#### Exercise prompt
Return the stretch of the power point cost guide from "Power Point Installation Cost: Per-Point" through "the smart play.", copied word for word.
>> START Document passage
Independent Australian Cost Guides
Updated July 2026

Power Point Installation Cost: Per-Point Pricing Explained

power point installation cost Australia - electrician cost

Never enough power points — the most Australian of household complaints, and one of the cheapest to fix properly. What's The Damage's July 2026 re-verification across 90+ sources puts a new power point at $150–$250 per point installed nationally, with $180 typical. Here's how per-point pricing works, what moves it, and why batching the whole house into one visit is the smart play.

How per-point pricing works

Power points are the rare electrical job priced like a menu: per point, not per hour. Nationally a new power point runs $150–$250 installed with $180 typical, and that figure bundles the things an hourly quote would itemise — the outlet hardware, the cabling back to the circuit, the switching, the testing and the certification. Per-point pricing exists because the work is repeatable, and it quietly favours the organised customer: the electrician's travel and setup are paid once, so every additional point added to the same visit is cheaper for them to deliver — which is exactly why multiples are commonly quoted keener than the first point, and why the whole-house list beats the one-off request every time.
>> END Document passage
>> START Dataset extract
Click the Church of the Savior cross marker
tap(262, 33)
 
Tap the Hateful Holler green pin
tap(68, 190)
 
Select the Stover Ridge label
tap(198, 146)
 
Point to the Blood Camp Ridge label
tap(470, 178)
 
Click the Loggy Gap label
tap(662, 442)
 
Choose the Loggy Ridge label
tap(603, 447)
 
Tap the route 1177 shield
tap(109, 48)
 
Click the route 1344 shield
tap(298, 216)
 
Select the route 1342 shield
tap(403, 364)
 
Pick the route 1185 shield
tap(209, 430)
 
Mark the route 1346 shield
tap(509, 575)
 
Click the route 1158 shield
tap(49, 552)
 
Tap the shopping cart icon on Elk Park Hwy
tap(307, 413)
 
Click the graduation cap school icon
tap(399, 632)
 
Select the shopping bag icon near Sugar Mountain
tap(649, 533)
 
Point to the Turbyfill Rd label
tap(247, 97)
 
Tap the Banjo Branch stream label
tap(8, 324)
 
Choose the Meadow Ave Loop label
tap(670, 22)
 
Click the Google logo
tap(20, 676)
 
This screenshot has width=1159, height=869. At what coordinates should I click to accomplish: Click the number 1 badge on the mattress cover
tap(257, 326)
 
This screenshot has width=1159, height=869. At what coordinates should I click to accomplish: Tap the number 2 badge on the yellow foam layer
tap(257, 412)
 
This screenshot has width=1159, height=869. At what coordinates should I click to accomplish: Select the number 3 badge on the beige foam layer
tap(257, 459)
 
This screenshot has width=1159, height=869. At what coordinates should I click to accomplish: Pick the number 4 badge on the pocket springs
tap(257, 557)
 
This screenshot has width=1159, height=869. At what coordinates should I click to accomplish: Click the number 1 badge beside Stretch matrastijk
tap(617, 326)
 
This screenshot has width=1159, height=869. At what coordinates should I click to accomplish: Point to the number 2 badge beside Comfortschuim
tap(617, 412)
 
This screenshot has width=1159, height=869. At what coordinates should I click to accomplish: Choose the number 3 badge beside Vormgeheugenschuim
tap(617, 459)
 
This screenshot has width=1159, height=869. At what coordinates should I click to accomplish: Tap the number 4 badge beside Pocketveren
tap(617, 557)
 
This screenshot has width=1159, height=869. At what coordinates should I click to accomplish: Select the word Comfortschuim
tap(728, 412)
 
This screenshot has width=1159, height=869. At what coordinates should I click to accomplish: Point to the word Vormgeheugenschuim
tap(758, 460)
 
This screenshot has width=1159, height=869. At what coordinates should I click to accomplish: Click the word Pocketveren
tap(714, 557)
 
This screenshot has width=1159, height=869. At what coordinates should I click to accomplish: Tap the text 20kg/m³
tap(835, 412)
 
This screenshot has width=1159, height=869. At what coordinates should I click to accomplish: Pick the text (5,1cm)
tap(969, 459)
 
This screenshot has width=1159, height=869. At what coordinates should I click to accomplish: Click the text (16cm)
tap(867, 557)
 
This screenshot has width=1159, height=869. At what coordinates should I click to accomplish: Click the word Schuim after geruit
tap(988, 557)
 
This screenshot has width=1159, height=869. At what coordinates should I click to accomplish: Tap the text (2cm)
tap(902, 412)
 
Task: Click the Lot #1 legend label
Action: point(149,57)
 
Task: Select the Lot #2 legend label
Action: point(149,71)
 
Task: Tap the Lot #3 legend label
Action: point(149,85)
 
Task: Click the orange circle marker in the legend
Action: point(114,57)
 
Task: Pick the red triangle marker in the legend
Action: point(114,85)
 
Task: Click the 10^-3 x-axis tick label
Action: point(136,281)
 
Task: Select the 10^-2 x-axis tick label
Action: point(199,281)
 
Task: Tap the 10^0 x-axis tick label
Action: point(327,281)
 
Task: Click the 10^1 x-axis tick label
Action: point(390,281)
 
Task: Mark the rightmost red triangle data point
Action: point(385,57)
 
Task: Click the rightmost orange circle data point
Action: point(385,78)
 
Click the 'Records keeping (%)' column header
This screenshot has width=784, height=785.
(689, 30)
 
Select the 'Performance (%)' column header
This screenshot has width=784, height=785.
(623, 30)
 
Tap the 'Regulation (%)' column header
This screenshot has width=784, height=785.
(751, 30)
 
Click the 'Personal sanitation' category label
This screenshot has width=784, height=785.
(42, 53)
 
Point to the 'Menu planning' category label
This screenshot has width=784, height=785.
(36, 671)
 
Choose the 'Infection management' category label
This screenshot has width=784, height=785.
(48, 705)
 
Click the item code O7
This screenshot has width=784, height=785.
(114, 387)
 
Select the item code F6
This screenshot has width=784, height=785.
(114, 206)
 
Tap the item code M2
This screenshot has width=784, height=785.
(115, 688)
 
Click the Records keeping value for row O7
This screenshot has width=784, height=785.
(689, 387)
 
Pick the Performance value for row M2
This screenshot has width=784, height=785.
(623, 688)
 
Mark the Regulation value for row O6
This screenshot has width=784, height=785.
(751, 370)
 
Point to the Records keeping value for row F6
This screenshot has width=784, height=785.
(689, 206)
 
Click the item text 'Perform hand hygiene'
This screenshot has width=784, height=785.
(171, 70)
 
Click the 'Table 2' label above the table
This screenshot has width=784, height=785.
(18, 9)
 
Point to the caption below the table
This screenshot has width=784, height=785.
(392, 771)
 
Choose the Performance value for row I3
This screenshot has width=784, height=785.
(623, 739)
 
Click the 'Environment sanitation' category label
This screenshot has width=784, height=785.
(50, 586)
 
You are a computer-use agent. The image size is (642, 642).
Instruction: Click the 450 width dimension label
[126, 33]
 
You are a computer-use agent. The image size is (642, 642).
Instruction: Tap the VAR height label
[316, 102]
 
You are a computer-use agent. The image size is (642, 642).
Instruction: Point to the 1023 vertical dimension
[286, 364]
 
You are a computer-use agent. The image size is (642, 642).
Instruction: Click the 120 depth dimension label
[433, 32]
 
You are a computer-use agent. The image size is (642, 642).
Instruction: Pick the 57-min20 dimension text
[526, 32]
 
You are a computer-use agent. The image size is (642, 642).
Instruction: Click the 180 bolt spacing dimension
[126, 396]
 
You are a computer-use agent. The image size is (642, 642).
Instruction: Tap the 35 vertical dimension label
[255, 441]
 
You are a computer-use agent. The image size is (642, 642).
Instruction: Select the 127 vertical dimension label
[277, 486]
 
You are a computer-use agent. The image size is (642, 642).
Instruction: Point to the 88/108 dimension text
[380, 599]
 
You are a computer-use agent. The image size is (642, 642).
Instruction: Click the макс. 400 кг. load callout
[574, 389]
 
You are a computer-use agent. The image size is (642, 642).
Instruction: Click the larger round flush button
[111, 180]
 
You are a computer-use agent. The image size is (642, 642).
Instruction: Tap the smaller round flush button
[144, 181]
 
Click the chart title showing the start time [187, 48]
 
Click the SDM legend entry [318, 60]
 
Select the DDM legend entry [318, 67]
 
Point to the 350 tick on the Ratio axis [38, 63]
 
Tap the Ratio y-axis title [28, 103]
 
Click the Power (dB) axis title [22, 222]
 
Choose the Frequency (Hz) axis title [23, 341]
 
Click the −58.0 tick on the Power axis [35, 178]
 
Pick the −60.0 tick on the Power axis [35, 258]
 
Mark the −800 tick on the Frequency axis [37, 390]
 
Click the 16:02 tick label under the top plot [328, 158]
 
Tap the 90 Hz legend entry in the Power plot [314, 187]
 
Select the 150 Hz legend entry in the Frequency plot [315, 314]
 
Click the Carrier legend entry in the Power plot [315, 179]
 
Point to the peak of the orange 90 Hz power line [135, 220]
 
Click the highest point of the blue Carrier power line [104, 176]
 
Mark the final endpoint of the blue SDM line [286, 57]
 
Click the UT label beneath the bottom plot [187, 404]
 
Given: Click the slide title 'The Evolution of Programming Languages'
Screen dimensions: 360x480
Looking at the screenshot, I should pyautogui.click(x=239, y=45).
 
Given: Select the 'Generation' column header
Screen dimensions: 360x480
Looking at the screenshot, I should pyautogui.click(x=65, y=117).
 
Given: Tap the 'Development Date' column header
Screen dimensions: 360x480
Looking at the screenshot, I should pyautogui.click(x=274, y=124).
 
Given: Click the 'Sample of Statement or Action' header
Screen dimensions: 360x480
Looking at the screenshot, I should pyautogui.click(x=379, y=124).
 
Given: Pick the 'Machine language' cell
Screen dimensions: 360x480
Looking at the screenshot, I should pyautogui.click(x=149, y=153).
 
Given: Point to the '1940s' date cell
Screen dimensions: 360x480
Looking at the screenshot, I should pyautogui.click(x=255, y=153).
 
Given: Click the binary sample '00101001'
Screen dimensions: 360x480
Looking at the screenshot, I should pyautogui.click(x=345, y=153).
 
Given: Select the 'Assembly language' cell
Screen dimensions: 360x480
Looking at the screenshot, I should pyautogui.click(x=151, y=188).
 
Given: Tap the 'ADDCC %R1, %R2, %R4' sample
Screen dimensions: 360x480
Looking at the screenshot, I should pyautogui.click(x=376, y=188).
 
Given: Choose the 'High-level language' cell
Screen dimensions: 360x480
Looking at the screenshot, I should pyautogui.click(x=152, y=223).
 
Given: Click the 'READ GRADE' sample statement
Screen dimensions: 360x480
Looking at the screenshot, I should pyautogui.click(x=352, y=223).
>> END Dataset extract
#### Completed task
Power Point Installation Cost: Per-Point Pricing Explained

power point installation cost Australia - electrician cost

Never enough power points — the most Australian of household complaints, and one of the cheapest to fix properly. What's The Damage's July 2026 re-verification across 90+ sources puts a new power point at $150–$250 per point installed nationally, with $180 typical. Here's how per-point pricing works, what moves it, and why batching the whole house into one visit is the smart play.